人材派遣会社「儲け」のルール

書評

『人材派遣会社「儲け」のルール―小が大に勝つ逆転のマーケティング ランチェスター経営実践書』濱川

博招(著)

出版社: ぱる出版 (2006/04)
ASIN: 4827202478

目次

 第1章 人材派遣業界の勢力地図
 第2章 人材派遣会社ESSの設立
 第3章 人材派遣業界の構造を分析する
 第4章 小が大に勝つランチェスターの戦略
 第5章 あらゆるパターンを想定し戦略を決定する
 第6章 ランチェスター戦略の実践
 第7章 売上を2倍にする営業

◆拡大成長を続ける市場規模

 『 世界初の人材派遣会社として1940年代に産声をあげたアメリカのマンパワー社は、1966年に
  100パーセント出資のマンパワー・ジャパン社を設立して、日本に人材派遣ビジネスを持ち込み
  ました。
   それから40年ほどが経過した現在、日本における人材派遣事業は売上高2兆3600億円、
  派遣労働者数236万人を数えるにいたっています。
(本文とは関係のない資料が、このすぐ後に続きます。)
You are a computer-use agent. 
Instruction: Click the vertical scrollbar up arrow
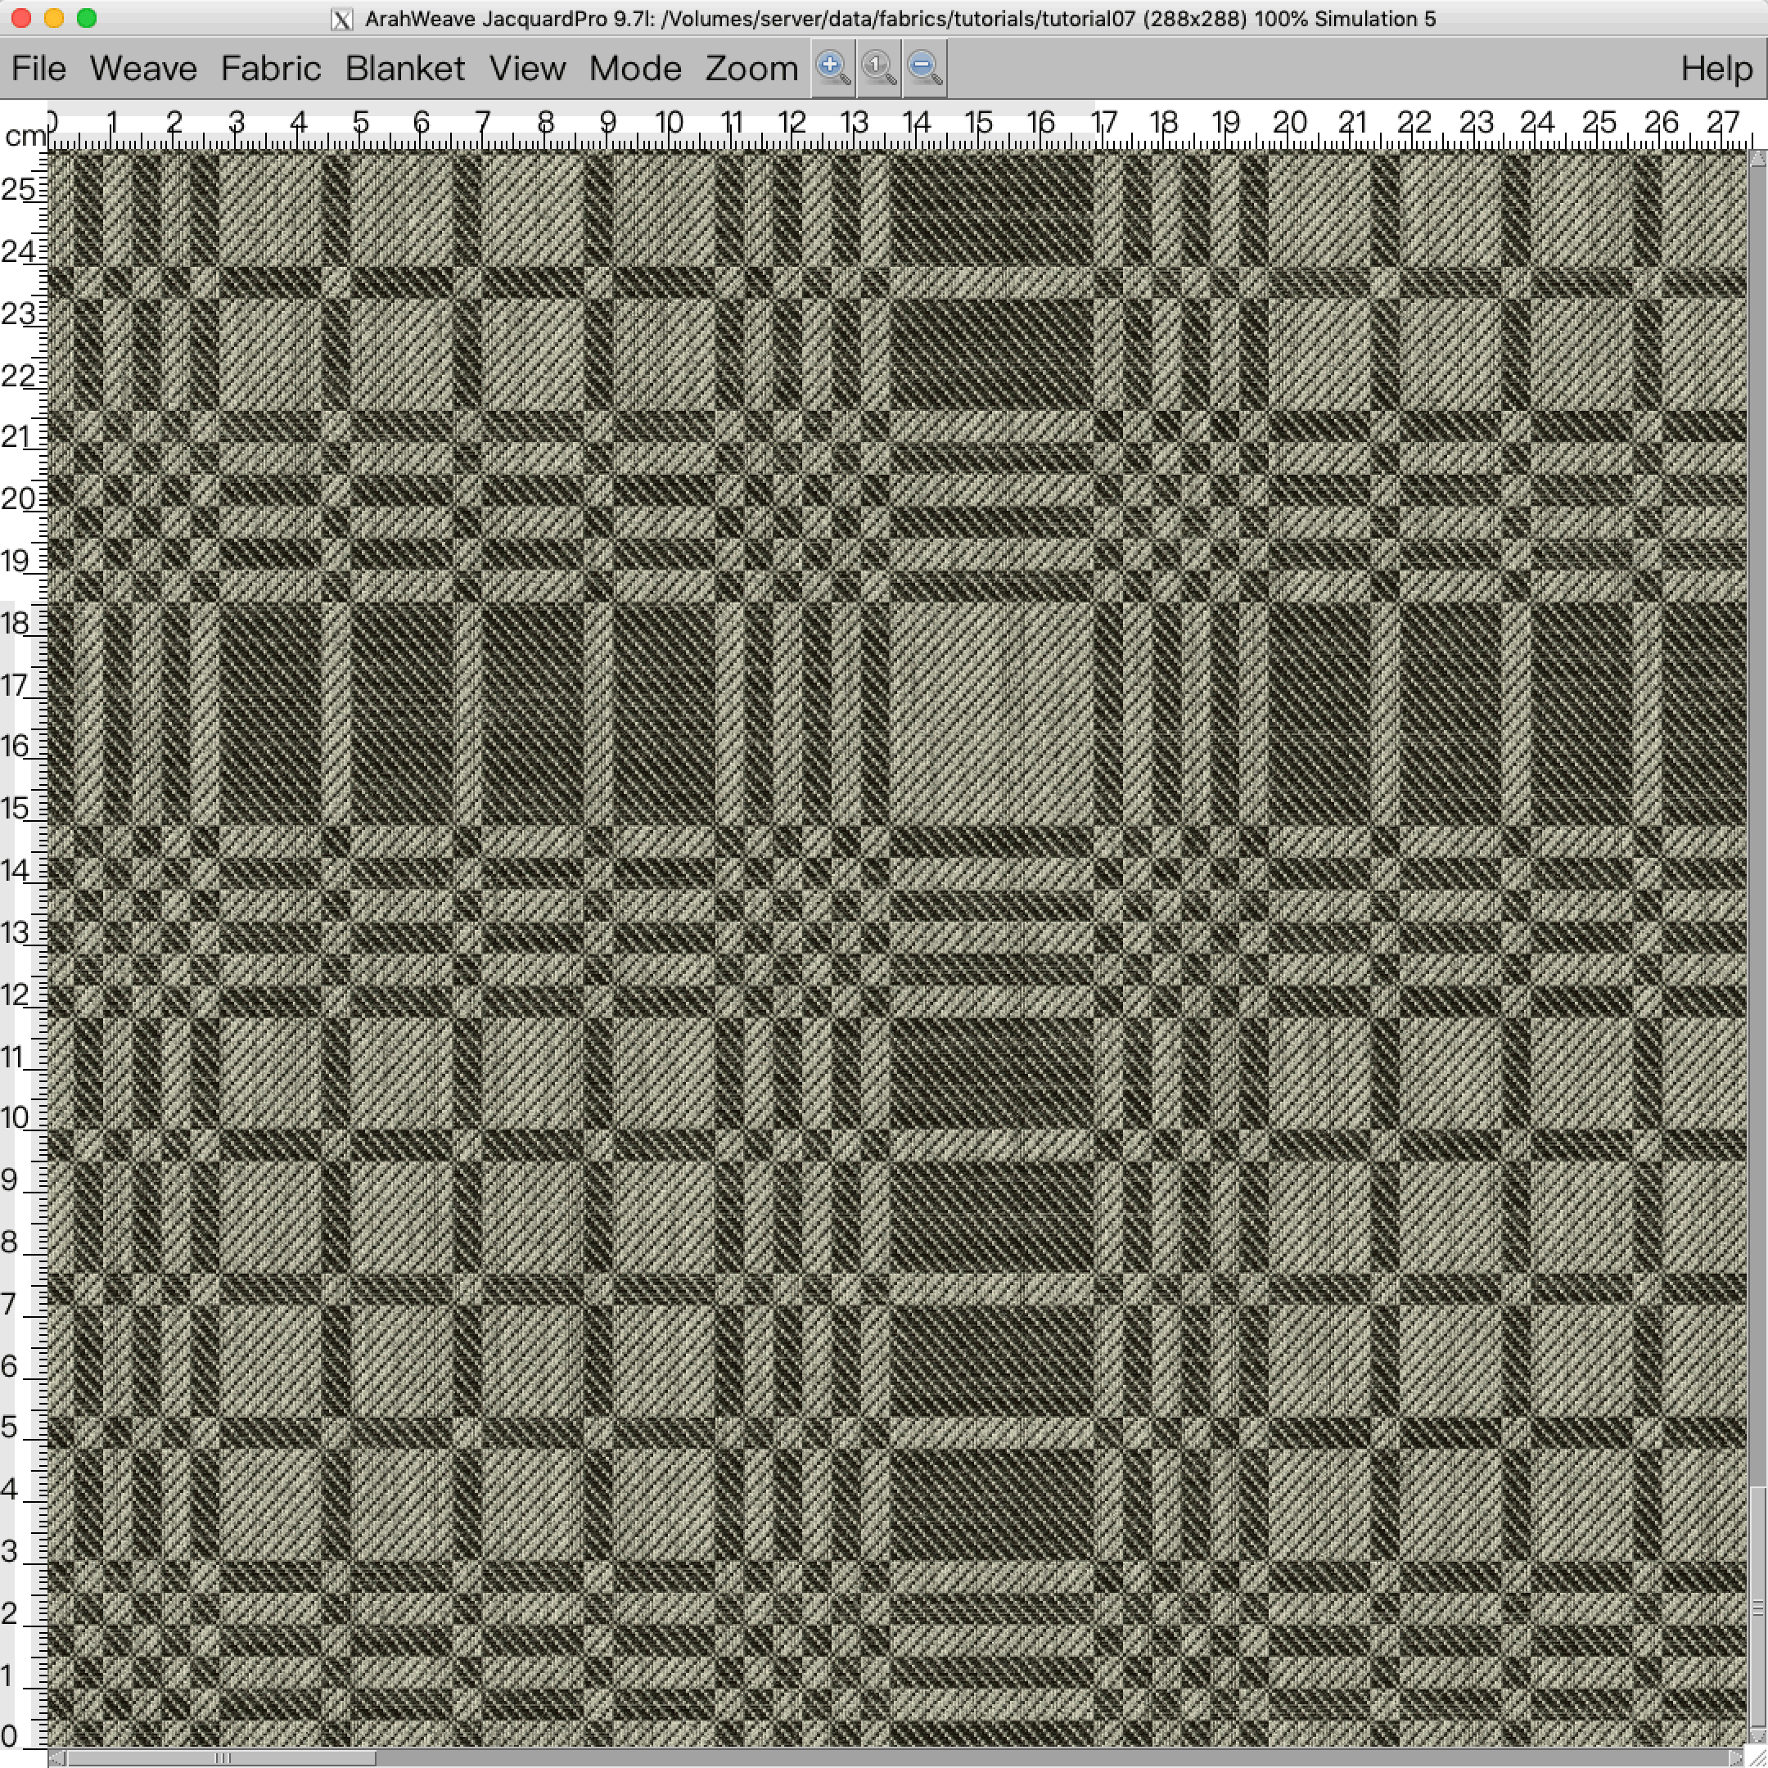pyautogui.click(x=1758, y=158)
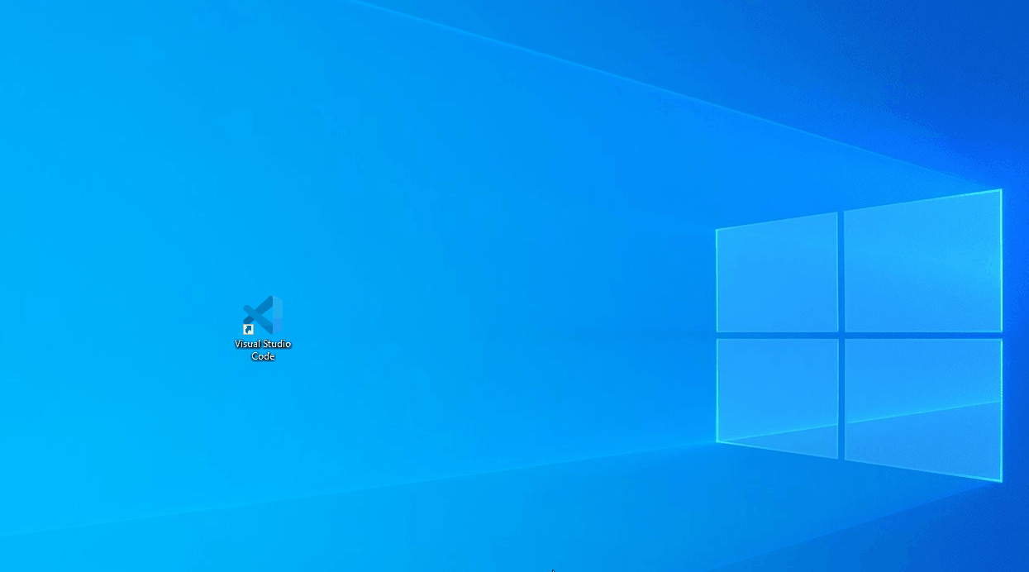Click the horizontal divider between right logo panes
This screenshot has height=572, width=1029.
922,335
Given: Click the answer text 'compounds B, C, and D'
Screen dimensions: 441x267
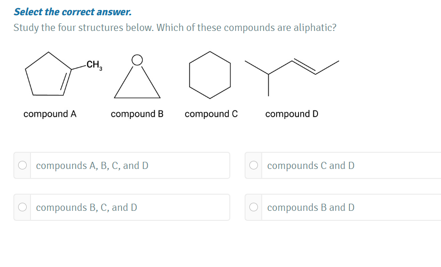Looking at the screenshot, I should tap(86, 208).
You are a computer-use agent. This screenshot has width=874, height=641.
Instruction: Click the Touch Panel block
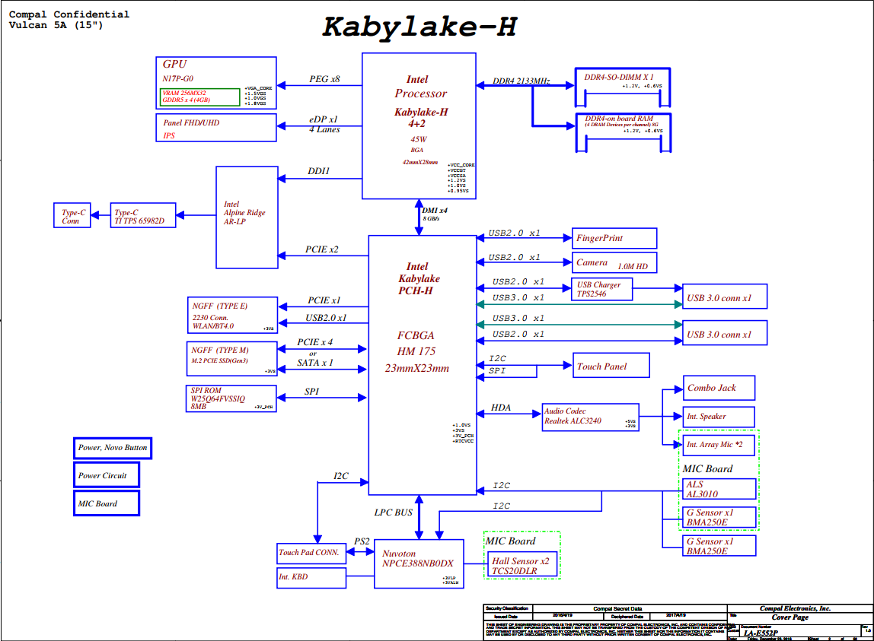coord(611,366)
・・・』

◆人材派遣先進国、アメリカの現状

 『そのひとつが、雇用者に課されている規制の増大である。今日連邦政府の中小企業局によれば、
  労務管理上の規制、報告義務、税務申告に要する年間経費は、1名あたり5000ドルに達する。
  この数字は1995年当初の数字で、同年から今日までに、雇用関係の業務から生じる費用は1割以上
  増加したと推定される。
   正社員の変わりに派遣社員を使うことによってこれらの経費が節減され、その額と手間は
  正社員の給与より高い派遣料金を支払っても余りあるという。また多様化する人材の管理が、
  多くの経営者の仕事になることを防ぎ、本来業務に専念できるという効果も持つ。
   もうひとつの理由は、知識労働者の極度の専門性である。極度の専門性は大組織において
  その専門性ゆえに、少人数しか必要ない。専門家はそれぞれの専門でそれぞれの処遇を期待し
  要求する。それは従来型の人事制度になじむものではにあ。かられの多くはその会社の
  エクゼクティブになることは望まず、自分の専門性の向上を目指していることが多い。・・・』

◆人材派遣会社の大手と中小の差

◆小さな会社が生き残る方法

◆応募してくる人材をいかに派遣まで結びつけるか

 ◎契約締結の角度から見た問い合わせから派遣まで

★ランチェスター戦略から、ブルーオーシャン戦略まで用いて、
 人材派遣業における中小企業が、大企業にどうやって対抗していくかを、
 一緒に考えてくれています。

 どうのような業種業態でも、必ず、大企業対中小企業という、構図があります。
 もし、自分の業種業態でこういった本があれば、幸運ですが、
 なかなかぴったりの本は、ありません。

 そういう意味で、
 すべての中小経営者や、そこで働く方に、参考になりそうです。

本日は、この辺で。

編集後記

昨日から、挨拶まわりを始めました。

ただ、今日から、スタートという会社が多いようです。

都内の主要部を、数多くまわるには、体力勝負です。

結局、徒歩が一番早くて、効率的ですから(笑)。